- [Stated goal 1]:
List every username that appears as a post author in the headings of the forum thread about buying a new truck below, naming each one only once.
- [Stated goal 2]:
Continue the forum thread about buying a new truck from the point where it stops.

# New Truck After 22 Years



## parallel (Jun 12, 2015)

I've had my Chevy Z-71 extended cab for nearly 22 years and it is finally time to let her go. I've been looking at all of the half ton full size trucks in supercrew and ended up deciding on this 2015 Toyota Tundra SR5 with a TSS Off Road package (which is strange considering it's a 4x2). The kids just LOVE all of the room in the back seat.

I really hate to have a car payment again after nearly a decade and a half without one, but at 0% interest it makes sense to leave the money in the savings account.


----------



## Grunt (Jun 12, 2015)

Very nice truck indeed!

I definitely like the rims.


----------



## DA SWO (Jun 12, 2015)

PLEASE!!!! say you got the 5.7 L engine.


----------



## x SF med (Jun 13, 2015)

So....  now you drive a truck that proclaims "TURD" on the side.  LMFAO!!!  How fitting.

Congrats!


----------



## The Accountant (Jun 13, 2015)

Awesome, now you can tow for NASA!


----------



## parallel (Jun 13, 2015)

x SF med said:


> So....  now you drive a truck that proclaims "TURD" on the side.  LMFAO!!!  How fitting.
> 
> Congrats!


No... reading is fundamental... it says TSS, not TRD.


----------



## parallel (Jun 13, 2015)

DA SWO said:


> PLEASE!!!! say you got the 5.7 L engine.





K9Quest said:


> Awesome, now you can tow for NASA!



Unfortunately not. It seems that it's VERY hard to find a 5.7 that has the split bench front seat which allows seating for six which Mrs Parallel required. So it has the 4.6 V8 and can only tow about 7000 lbs vs 10000.


----------



## DA SWO (Jun 13, 2015)

My wife's (TRD) has the 5.7, I've had it up to 107 pulling 3800 RPM (6000 is redline).

Speed is life.


----------



## x SF med (Jun 13, 2015)

parallel said:


> No... reading is fundamental... it says TSS, not TRD.



It was not visible in the pic...  most of them around here are TRD trucks.


----------



## CBTech (Jun 13, 2015)

x SF med said:


> It was not visible in the pic...  most of them around here are TRD trucks.



You have glasses on in your profile pic and can't see it? A little squinting and I can see it says TSS. 

Truck looks good and you can't beat the Toyota truck resale values.


----------



## parallel (Jun 13, 2015)

x SF med said:


> It was not visible in the pic...  most of them around here are TRD trucks.


Please see the *WORDS* (thus the "reading is fundamental" comment) in large, *bold*, red type below.

- [Raw records]:
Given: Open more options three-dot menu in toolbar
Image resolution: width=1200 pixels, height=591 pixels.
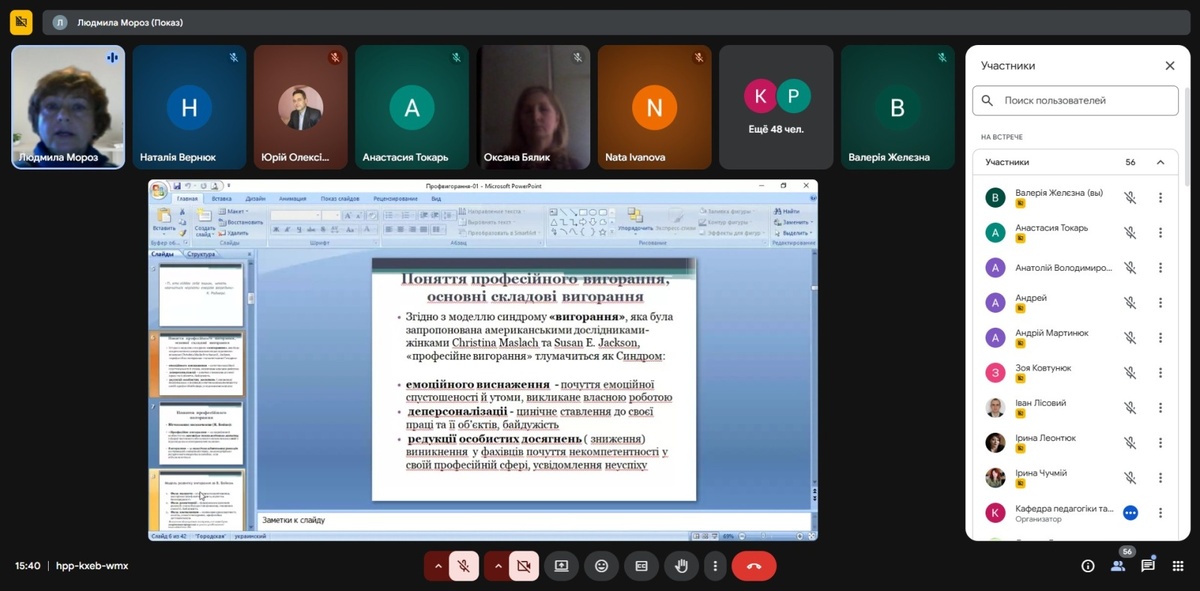Looking at the screenshot, I should (x=714, y=566).
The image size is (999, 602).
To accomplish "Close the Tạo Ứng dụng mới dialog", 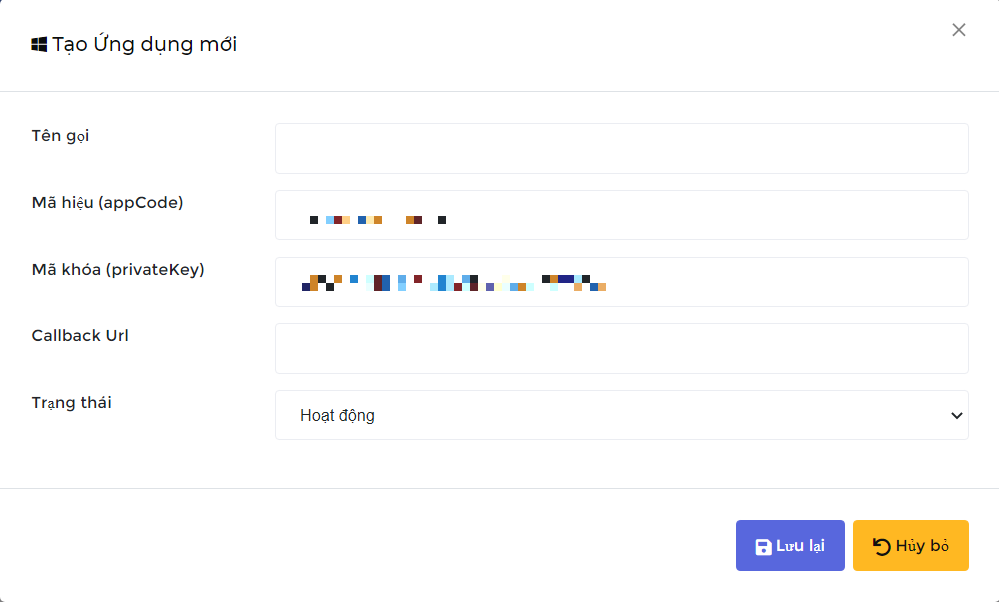I will pyautogui.click(x=959, y=30).
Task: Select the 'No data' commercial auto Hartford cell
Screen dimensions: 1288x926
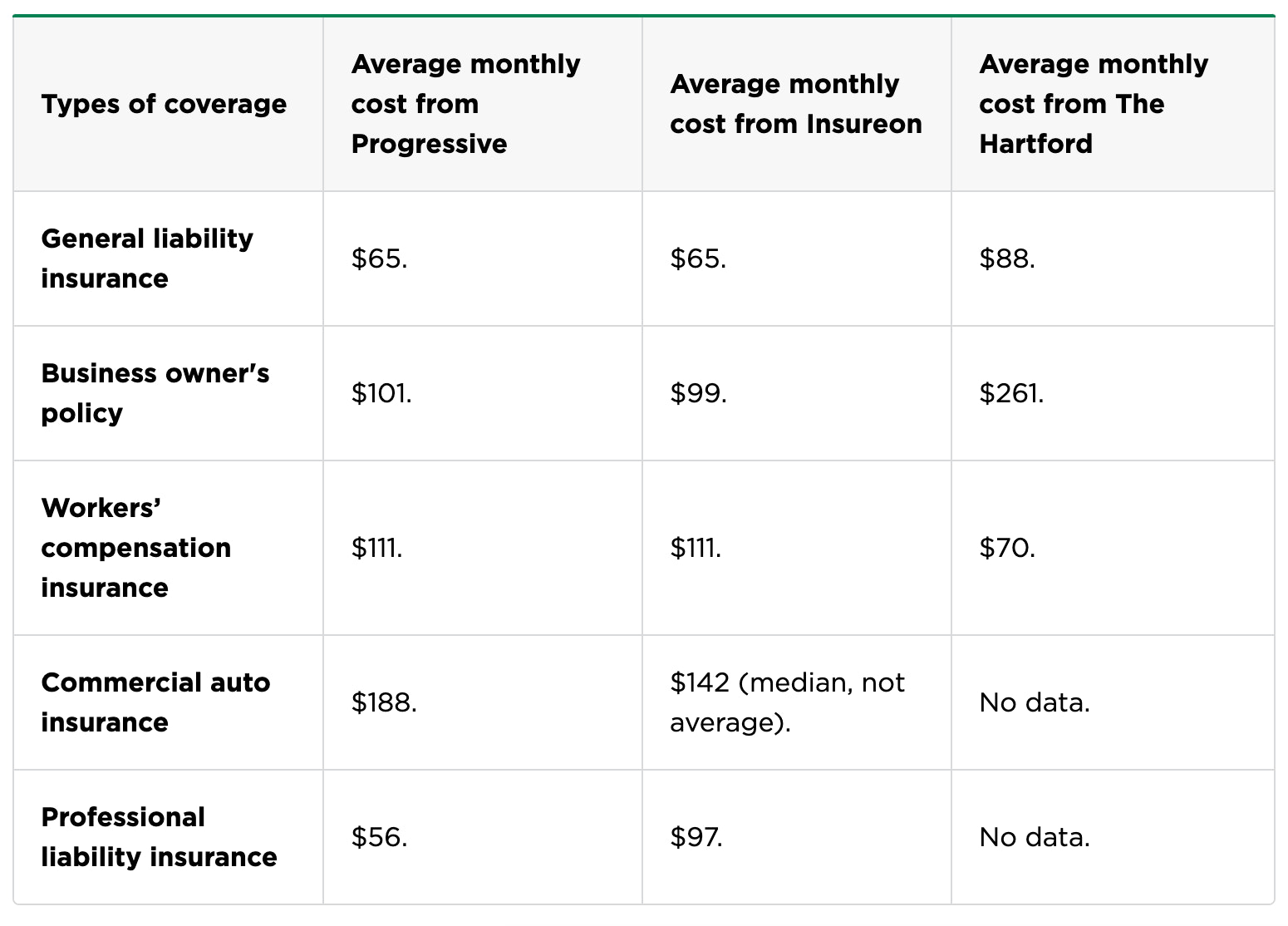Action: click(1035, 702)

- [Task answer 1]:
parallel, Grunt, DA SWO, x SF med, The Accountant, CBTech

- [Task answer 2]:
parallel said:


> I've had my Chevy Z-71 extended cab for nearly 22 years and it is finally time to let her go. I've been looking at all of the half ton full size trucks in supercrew and ended up deciding on this 2015 Toyota Tundra SR5 with a *TSS Off Road package* (which is strange considering it's a 4x2). The kids just LOVE all of the room in the back seat.
> 
> I really hate to have a car payment again after nearly a decade and a half without one, but at 0% interest it makes sense to leave the money in the savings account.


----------



## parallel (Jun 13, 2015)

Seeing as how SOME folks just look at the pictures instead of reading the posts, I'll add a few more pics. :wall:




















I sure do hope I never forget to roll the power rear window back up...


----------



## Kraut783 (Jun 13, 2015)

VERY nice parallel!


----------



## x SF med (Jun 13, 2015)

So instead of a Turd you got Tough Shit Sucker?:wall:


----------



## parallel (Jun 13, 2015)

Basically I got some wheels, running boards, "enhanced" door seals and some suspension upgrades. None of that was on my must have list so I brow beat the sales guy until he either came up with a truck that didn't have the bling or discount the truck to offset. He ended up discounting the truck well beynd the $4000+ that this package cost, so I'm happy... at least until I need to replace those huge damned tires.


----------



## x SF med (Jun 14, 2015)

@parallel - the tires look like 22's...  start saving now to replace them in a couple of years.


----------



## parallel (Jun 14, 2015)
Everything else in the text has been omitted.